細いリングには衛星の足跡が残されているかもしれない
一方、こちらは2月24日に710万キロメートルの距離からとらえた木星のリング(環)である。これまででもっとも鮮明に写し出された環は、予想以上に狭かった。環のすぐ外側には衛星アドラステアとメティスが存在し、「羊飼い」のように物質を内側に押し戻す役割を果たしているのかもしれない。
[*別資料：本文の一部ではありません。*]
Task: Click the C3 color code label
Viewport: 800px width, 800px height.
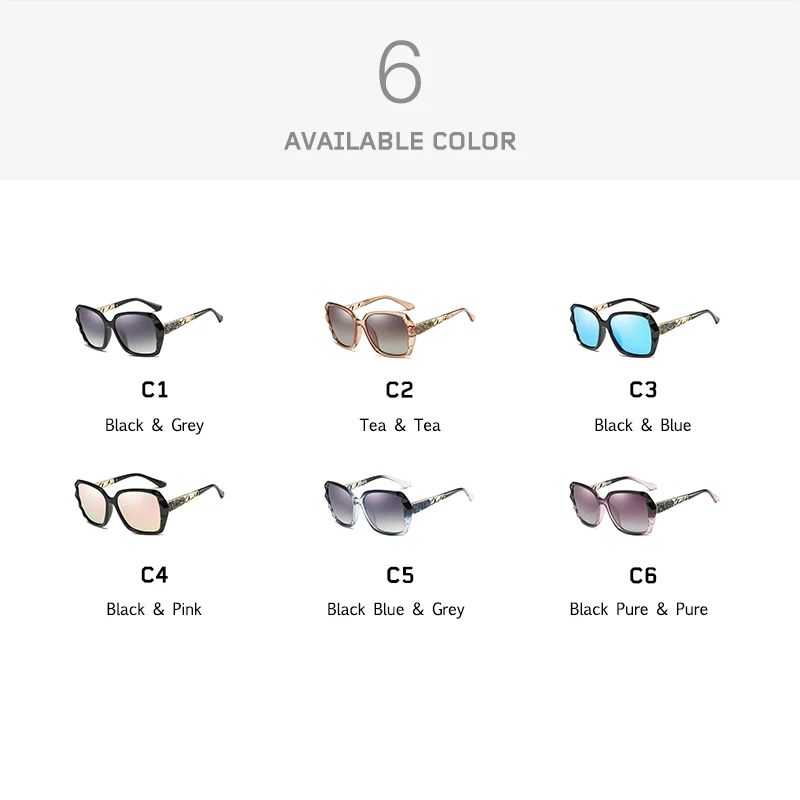Action: [643, 390]

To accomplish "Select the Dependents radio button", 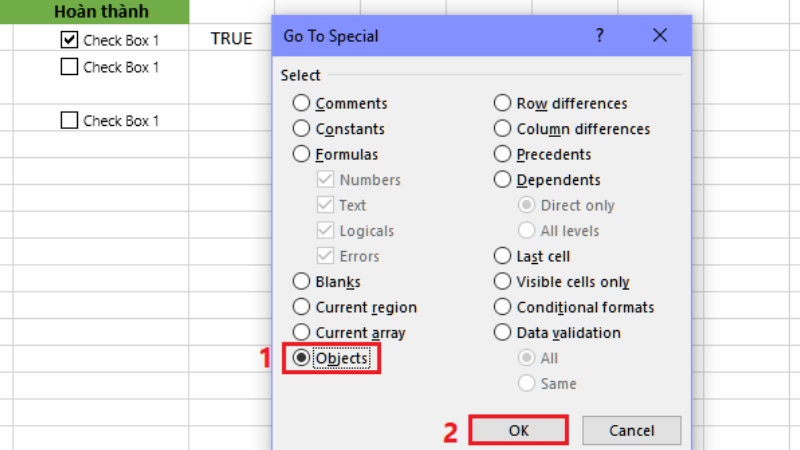I will pos(502,180).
また環の内側は空隙のように暗くなっていて、未知の衛星が通っていることを示唆させる。「環の中に衛星が存在するのなら、ニューホライズンズが今後数週間の間に地球へ届けてくれる数百枚の写真の中から見つかると思います」と望遠撮像装置LORRIの主任研究者Andy Cheng博士は語っている。
イオ
イオは、ガリレオ衛星の中で、もっとも内側を回っている衛星です。半径は、地球の月よりやや小さい程度です。火山が多く、溶岩は地球の岩石とは異なり硫黄です。活発な火山活動で流れ出す溶岩のために、地表はつねに変化し、クレーターは見られません。(「太陽系ビジュアルブック」より抜粋)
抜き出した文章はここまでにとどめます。